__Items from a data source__
----
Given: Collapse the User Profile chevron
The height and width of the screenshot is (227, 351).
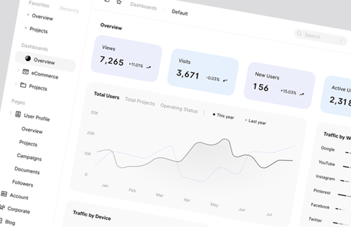Looking at the screenshot, I should pos(11,113).
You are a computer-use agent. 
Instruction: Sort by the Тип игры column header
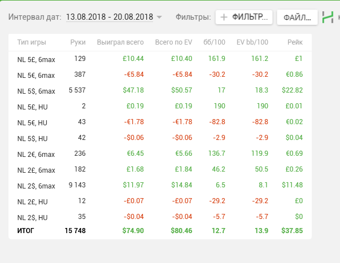coord(32,42)
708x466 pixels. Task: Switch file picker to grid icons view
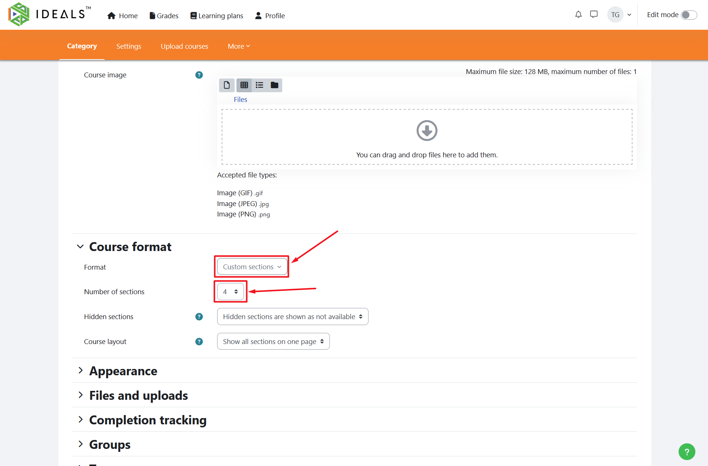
----
__Exercise__
Beginning with the line that contains "You are a computer-use agent." and ending with the last line of the entries above, repeat each line exactly, but not the pictures.

__Your solution__
You are a computer-use agent. 
Instruction: Sort by the Тип игры column header
coord(32,42)
708x466 pixels. Task: Switch file picker to grid icons view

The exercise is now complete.